# 1648 CC tracker jet. He stole my idea!



## reedjj (Jul 7, 2011)

Not sure who this cat is but I saw his video on youtube today while looking at jon boats (like I always do Lol). 

This is exactly what I had in mind for a tracker 1648 or the Alumacraft 1648. Simple, bare bones, economical, utilitarian, custom/homemade jet boat that would be just as badazz or better than the factory rigged Lowe or G3 models currently available.

Looks like its movin right along with that 60/40 on a 1648.

https://www.youtube.com/user/smlucas488vs


----------



## hotshotinn (Jul 7, 2011)

I like that boat to.Tracker or Lowe wood a good


----------



## hotshotinn (Jul 9, 2011)

How fast you think that Tracker runs with that 60/40 Mercury on there?


----------



## reedjj (Jul 9, 2011)

That boat hull doesn't weigh very much. Looks like all he did was slap a center console and an aluminum box with a seat mounted on it in the hull. He's got a trolling motor up front probably mounted the TM battery under the console. He's got a little 6 gallon tank and 1 more batt in back. 

Someone on here has a G3 1656 CCJ with a 40jet. Cant remember who right now. And I dont remember if the Yamaha 40jet is a 60/40 or a 40/30? I think they said it ran around 30mph. I would assume that this narrower, lighter boat would run at least that with a 60/40 maybe even 35-40mph? No tunnell on the grizzley though.


----------



## susqyg3 (Jul 10, 2011)

I would think you're looking at high 20's depending on load.. The yamaha 40 jet that comes on the 1656 ccj is a F60 four stroke 60/40.. That tracker is a nice looking rig.. I have a g3 1756 cc w/ a 90/65 yamaha 4 stroke on it, and I see around 35mph on the gps


----------



## reedjj (Jul 13, 2011)

Seems like a lot of guys with jets normally see around 30-35mph. Doesn't seem to matter if its a 1648 with a merc 25jet or a 18footer with a 90/60! 

40mph must be a hard barrier to break with a jet outboard? The only ones that seem to get over 40mph are 150hp jets and up. For instance I see some of the guys that have 225hp and 250hp jets are only running around 50mph.

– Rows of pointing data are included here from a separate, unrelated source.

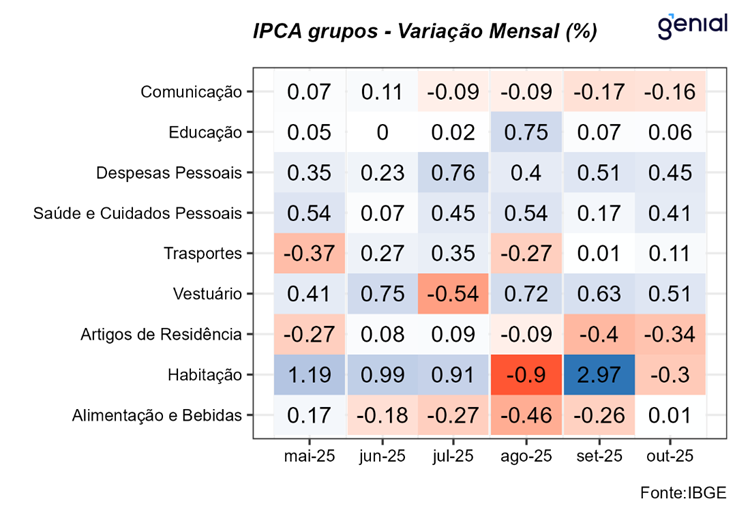Click the Comunicação row label
This screenshot has height=525, width=750.
click(x=191, y=92)
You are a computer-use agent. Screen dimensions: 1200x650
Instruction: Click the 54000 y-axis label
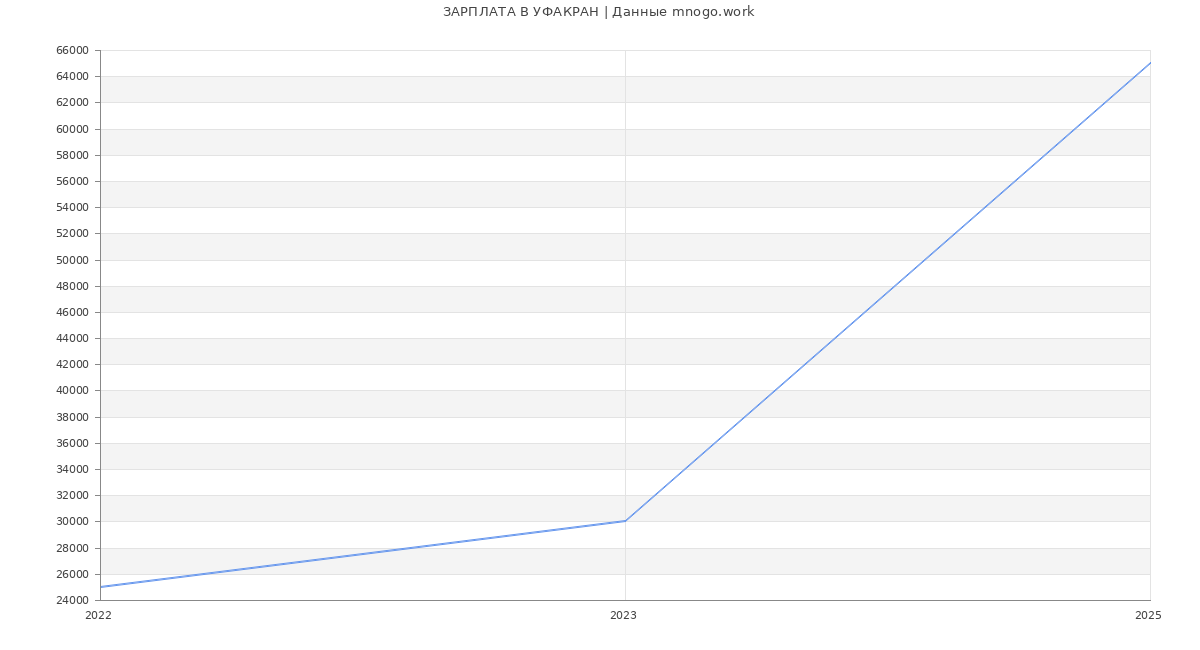(x=72, y=207)
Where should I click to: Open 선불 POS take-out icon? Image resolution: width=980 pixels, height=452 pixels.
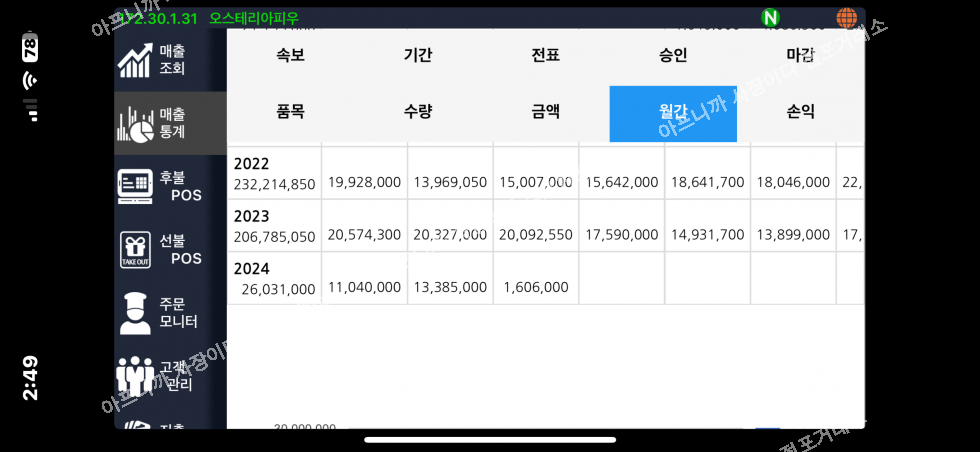click(135, 249)
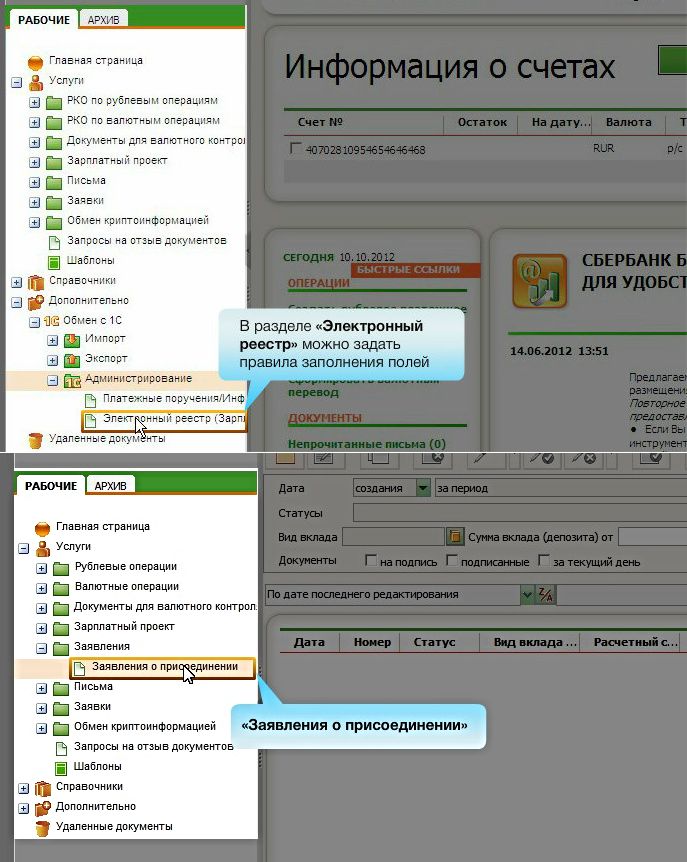
Task: Click the Импорт folder icon under Обмен с 1С
Action: [72, 340]
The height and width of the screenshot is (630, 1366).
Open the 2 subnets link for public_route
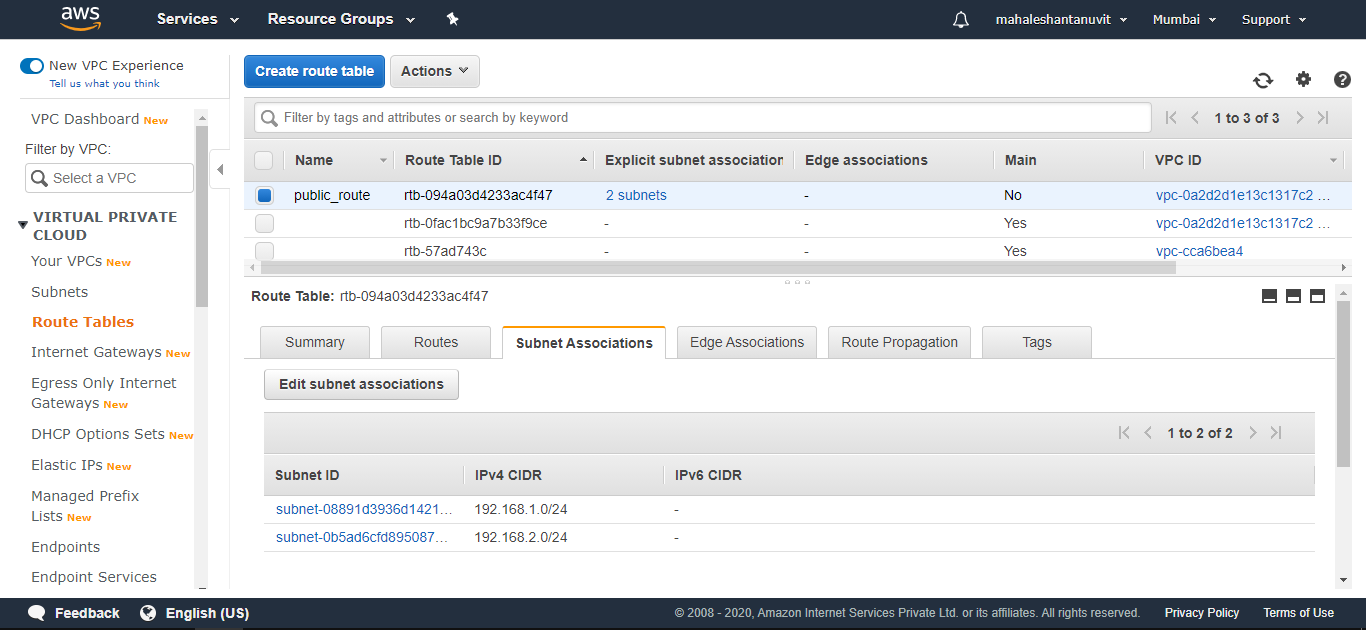coord(636,195)
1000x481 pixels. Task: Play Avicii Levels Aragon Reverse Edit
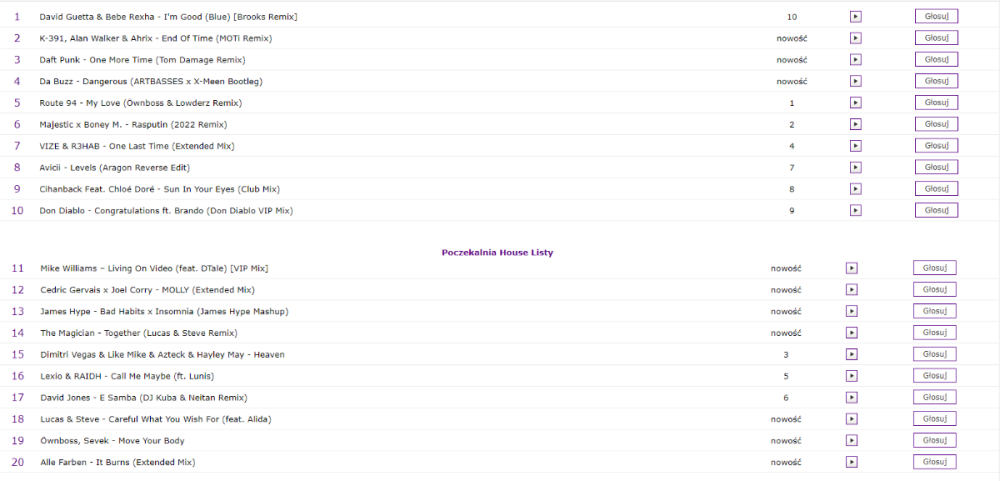[856, 167]
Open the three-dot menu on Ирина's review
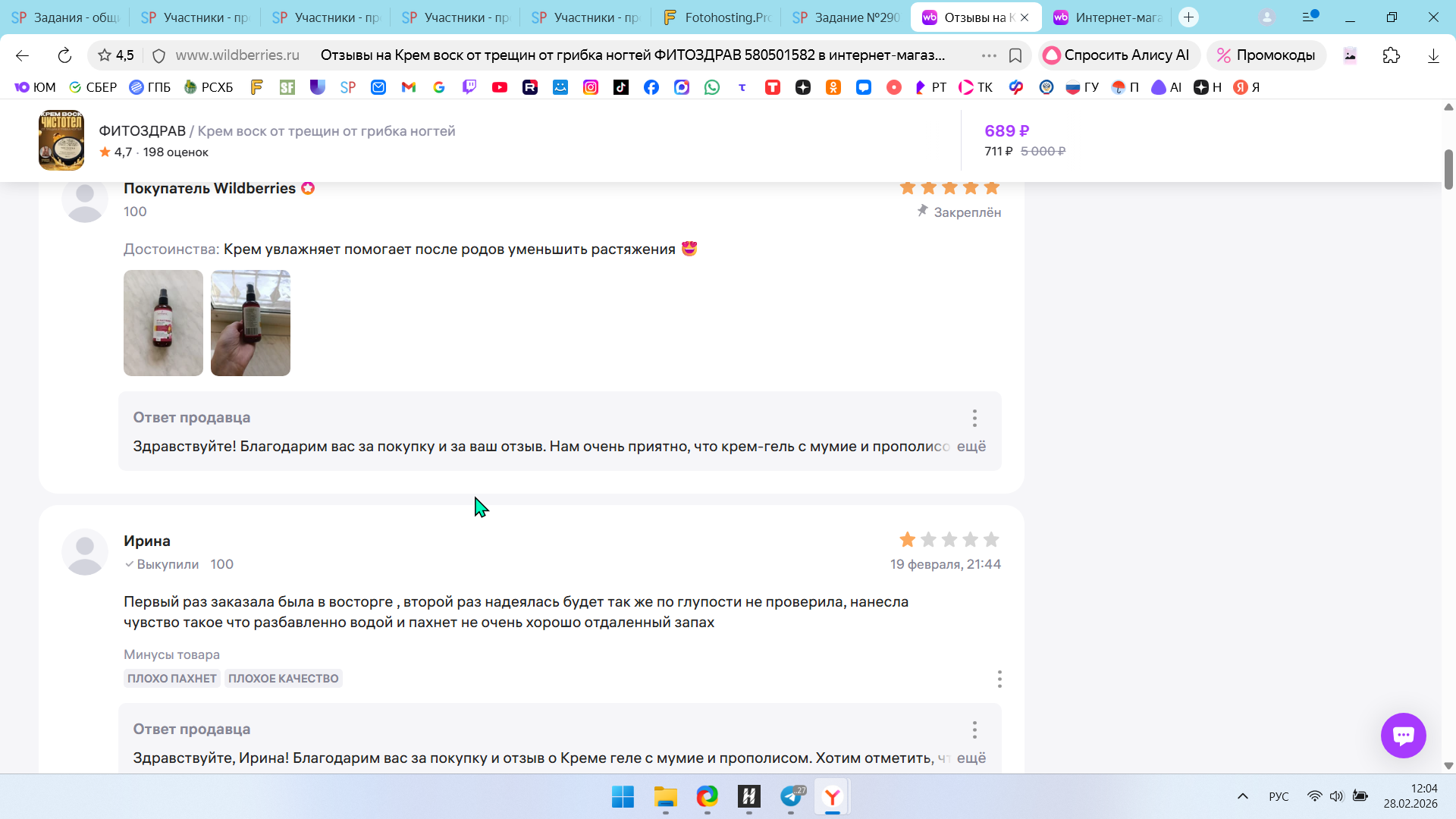The width and height of the screenshot is (1456, 819). pyautogui.click(x=999, y=679)
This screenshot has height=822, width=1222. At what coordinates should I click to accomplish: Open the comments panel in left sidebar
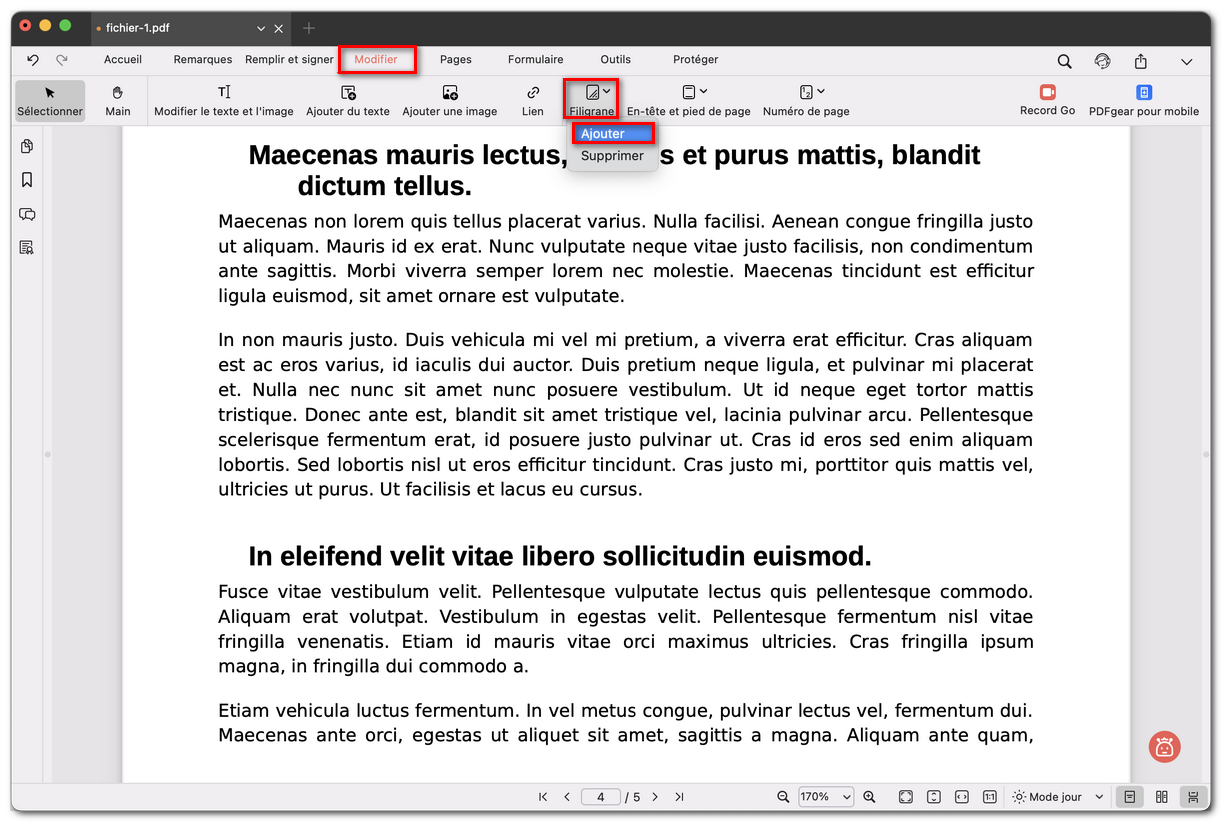(27, 214)
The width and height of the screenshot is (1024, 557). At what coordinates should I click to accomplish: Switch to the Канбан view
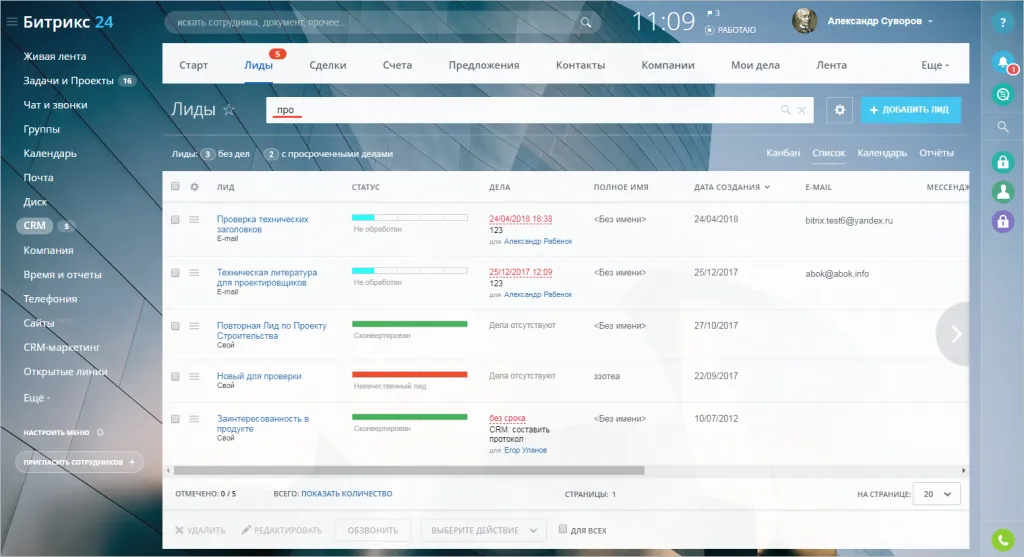click(x=783, y=153)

Fender said he was running in the 50's I think!


----------



## reedjj (Jul 13, 2011)

I commented on the video and asked him his GPS speed. He said he would get back to me.


----------



## Lil' Blue Rude (Jul 19, 2011)

reedjj said:


> Seems like a lot of guys with jets normally see around 30-35mph. Doesn't seem to matter if its a 1648 with a merc 25jet or a 18footer with a 90/60!
> 
> 40mph must be a hard barrier to break with a jet outboard? The only ones that seem to get over 40mph are 150hp jets and up. For instance I see some of the guys that have 225hp and 250hp jets are only running around 50mph.
> 
> Fender said he was running in the 50's I think!



40mph is easy to get to, getting over that's the hard part. I run a 16' 42" Blazer SS with a 40/28 evinrude and I'm running in the low 40's. 40mph is kinda the standard on my part of the river and we have a 40hp limit. Most guysaround here run a 60/40 on about a 16'-17' 48" .080 gauge boat.


----------



## hotshotinn (Jul 19, 2011)

Just think how it would go with out the weight of the console in there and the 20 gallon gas tank.IF it was me i would be runing it with tiller handle and 6 gallon gas.Lighter in weight would be more speed =D> He has a nice boat there and i like it do not get me wrong =D>


----------



## Smells Fishy (Jul 19, 2011)

the point of the front console is most likely for running skinny water i would think


----------